The records are to be copied from the line that contains "Click the horizontal scrollbar left arrow" through their last line, word for word, with every picture left out.

::::::::

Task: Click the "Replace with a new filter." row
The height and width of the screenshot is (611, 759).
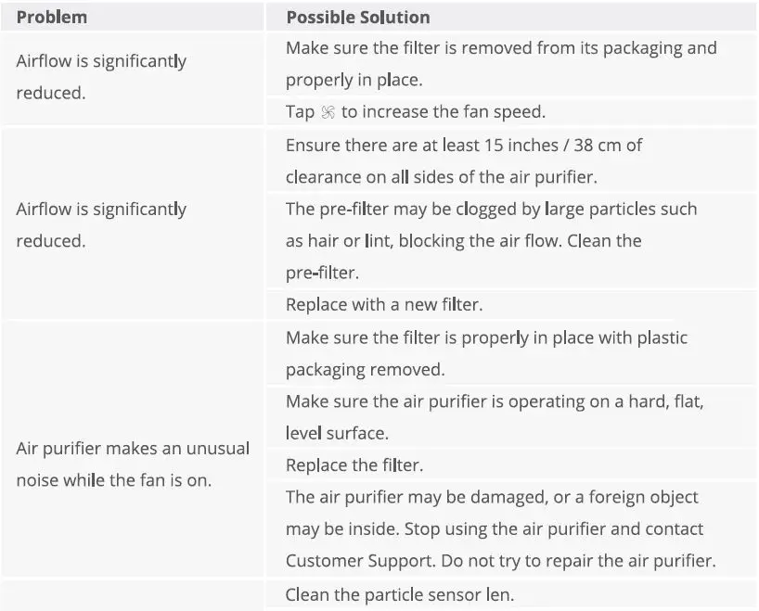Action: click(x=384, y=304)
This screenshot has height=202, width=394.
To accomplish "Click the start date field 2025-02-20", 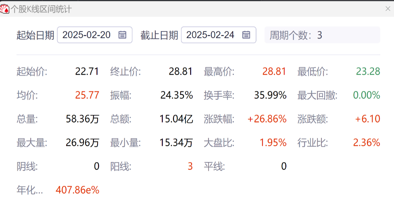I will [x=86, y=35].
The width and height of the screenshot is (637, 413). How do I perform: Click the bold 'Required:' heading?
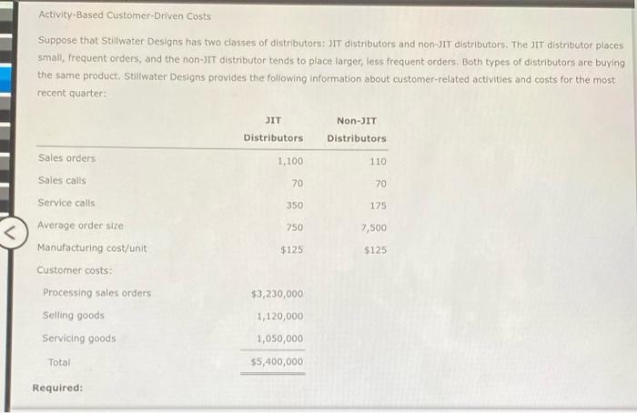point(57,388)
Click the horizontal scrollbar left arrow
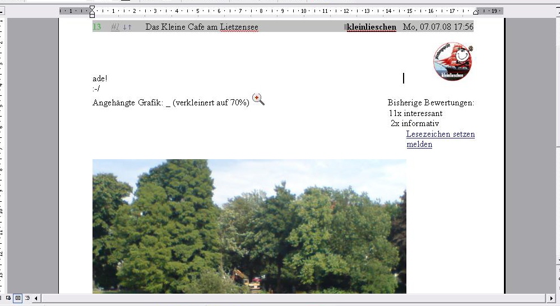560x306 pixels. click(36, 298)
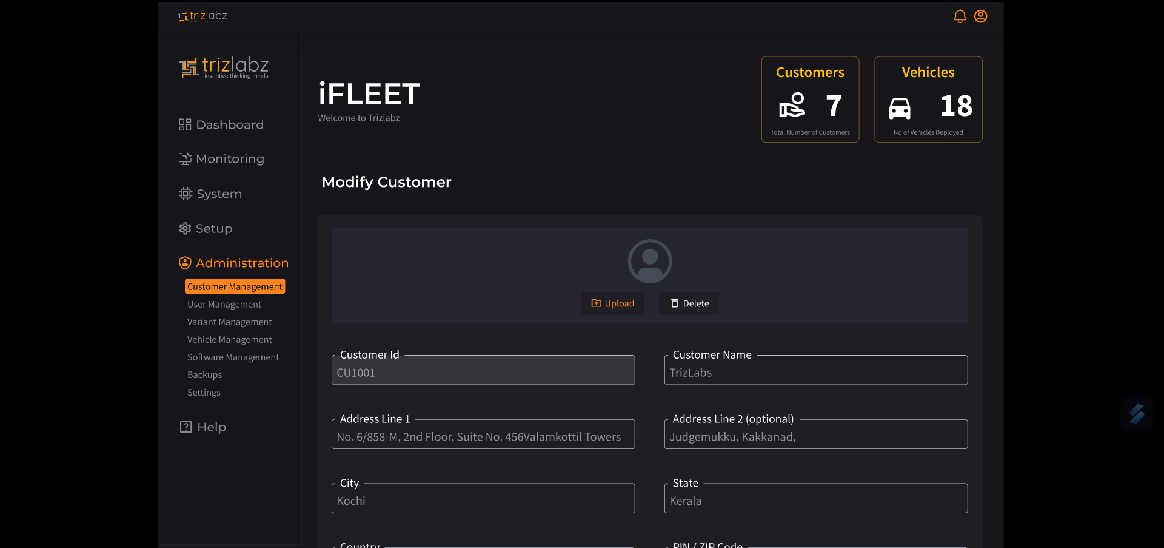This screenshot has height=548, width=1164.
Task: Open the Backups page
Action: [x=204, y=375]
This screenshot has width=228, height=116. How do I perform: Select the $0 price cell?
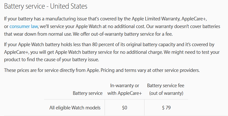[x=125, y=108]
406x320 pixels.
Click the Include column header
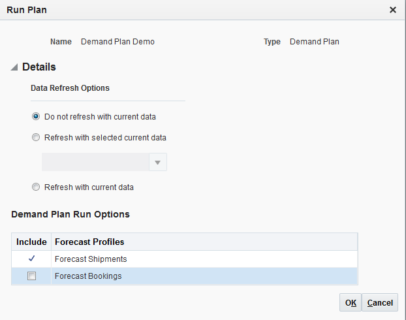click(x=31, y=242)
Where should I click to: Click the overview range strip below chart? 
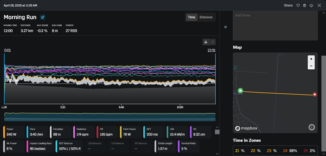[x=110, y=117]
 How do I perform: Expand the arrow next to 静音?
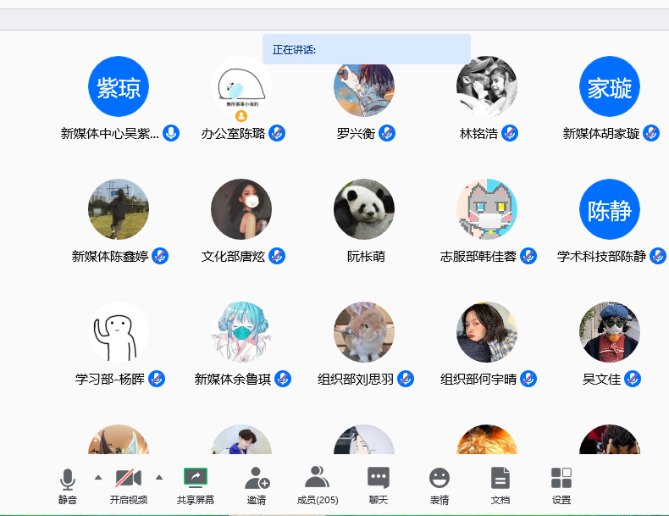(98, 478)
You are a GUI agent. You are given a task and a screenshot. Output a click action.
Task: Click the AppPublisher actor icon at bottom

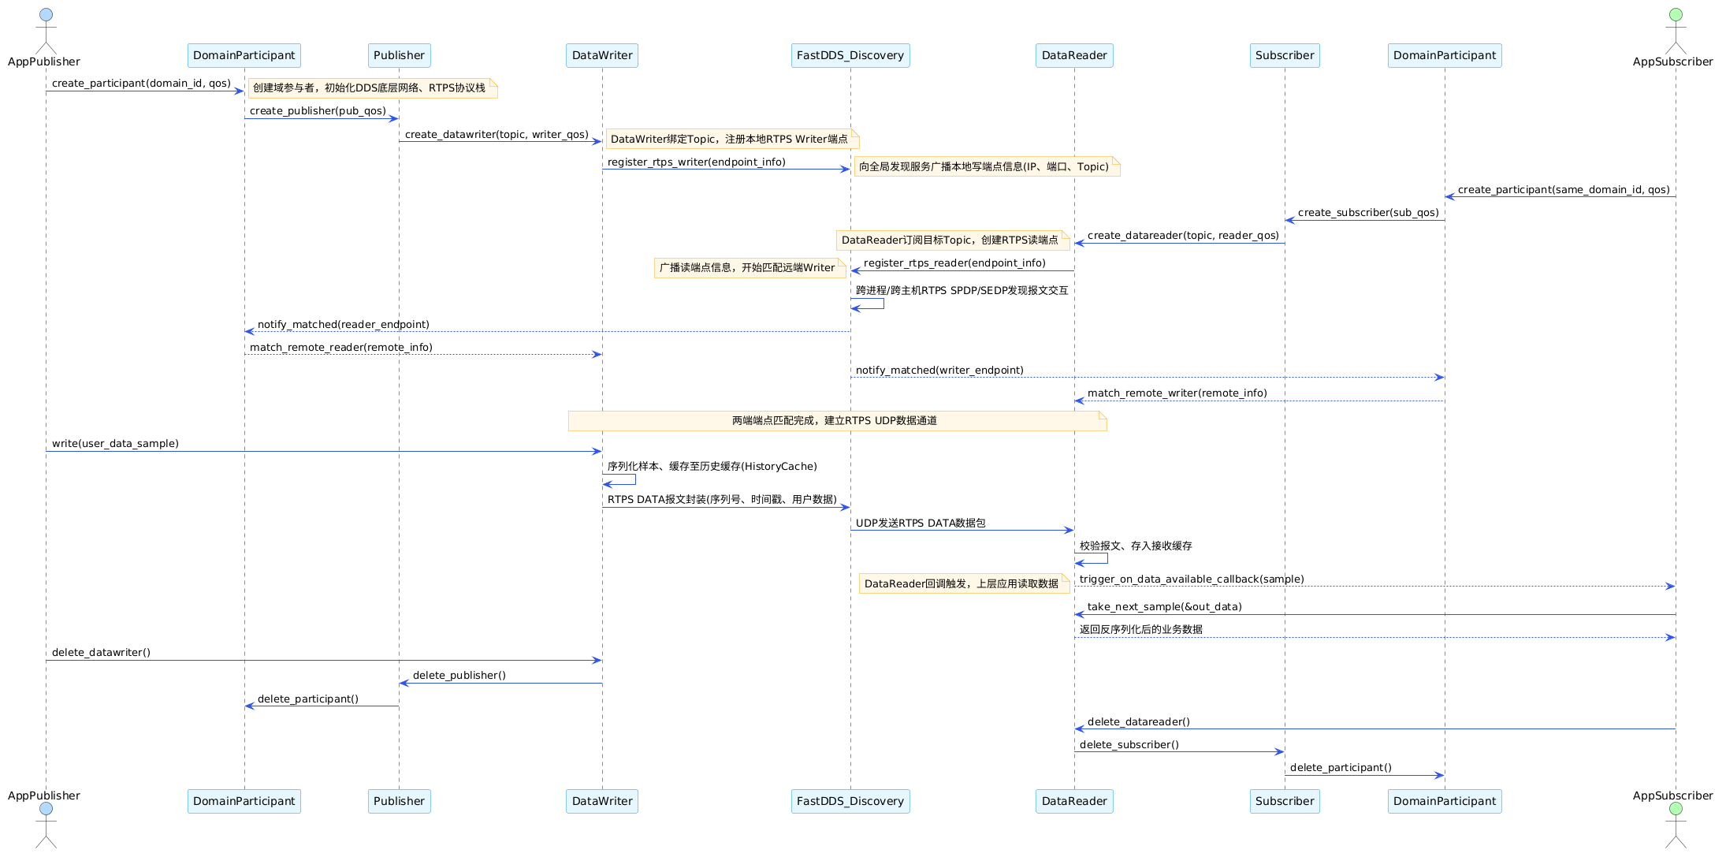coord(46,825)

::::::::

▶ [ANSWER TO THE PROBLEM]:
Click the horizontal scrollbar left arrow
560x306 pixels. click(36, 298)
This screenshot has height=548, width=1164.
Task: Open the Backups page
Action: [x=204, y=375]
This screenshot has width=228, height=116. How do I perform: Select the $0 price cell?
[x=125, y=108]
406x320 pixels.
Click the Include column header
click(x=31, y=242)
Where should I click to: Click the overview range strip below chart? 
[x=110, y=117]
 How do I perform: Expand the arrow next to 静音?
(98, 478)
You are a GUI agent. You are given a task and a screenshot. Output a click action.
Task: Click the AppPublisher actor icon at bottom

coord(46,825)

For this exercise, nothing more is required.